Schmidt said Carson City does not have a weed management group to control and get rid of the weeds growing throughout the city, unlike many other cities and counties, including Douglas County.

The advisory committee asked the Nevada Department of Agriculture to speak at their Wednesday meeting, and Schmidt said she hopes the committee will determine a way to deal with the problem after they learn about the dangers of these weeds.

“We ask Carson City to start looking and coming up with solutions to this problem,” Schmidt said.

Vern Krahn, parks planner for Carson City Parks and Recreation, said the Nevada Department of Agriculture is speaking at the meeting to inform city staff and members of the Carson River Advisory Committee about the noxious weeds so they may be informed when deciding whether or not to take action and develop a plan.

“We want to know how it’s affecting the watershed in Carson,” Krahn said.

Schmidt said one of the main culprits affecting Carson City is the tall whitetop, a weed that has already destroyed 20,000 acres in Reno, mostly along the Truckee River.

“It’s nice when you find one or two plants, sometimes you can get rid of it very quickly,” she said. “When it starts to gain a foothold, it’s almost cost prohibitive.
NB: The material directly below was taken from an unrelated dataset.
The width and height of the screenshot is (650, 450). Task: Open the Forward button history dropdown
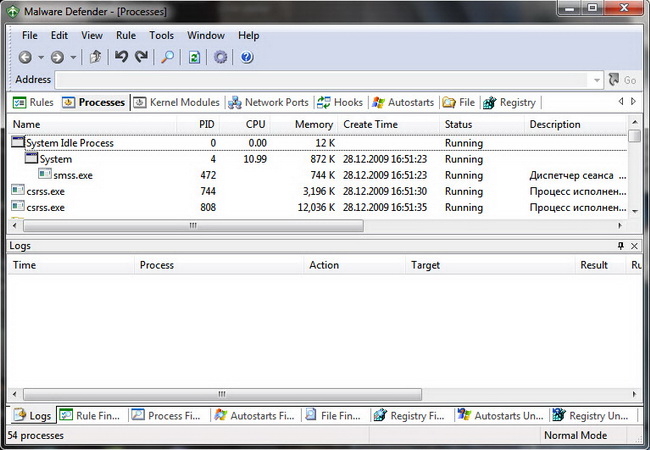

You can’t do anything when it gets to a certain stage.”

Schmidt said tall whitetop, like many other noxious weeds, decreases water quality, and limits wildlife and recreation. Because the weed spreads so rapidly, it also destroys native plants which prevent stream bank erosion.

The tall whitetop can grow up to 7 feet tall when in full bloom. It’s known for its clusters of white flowers.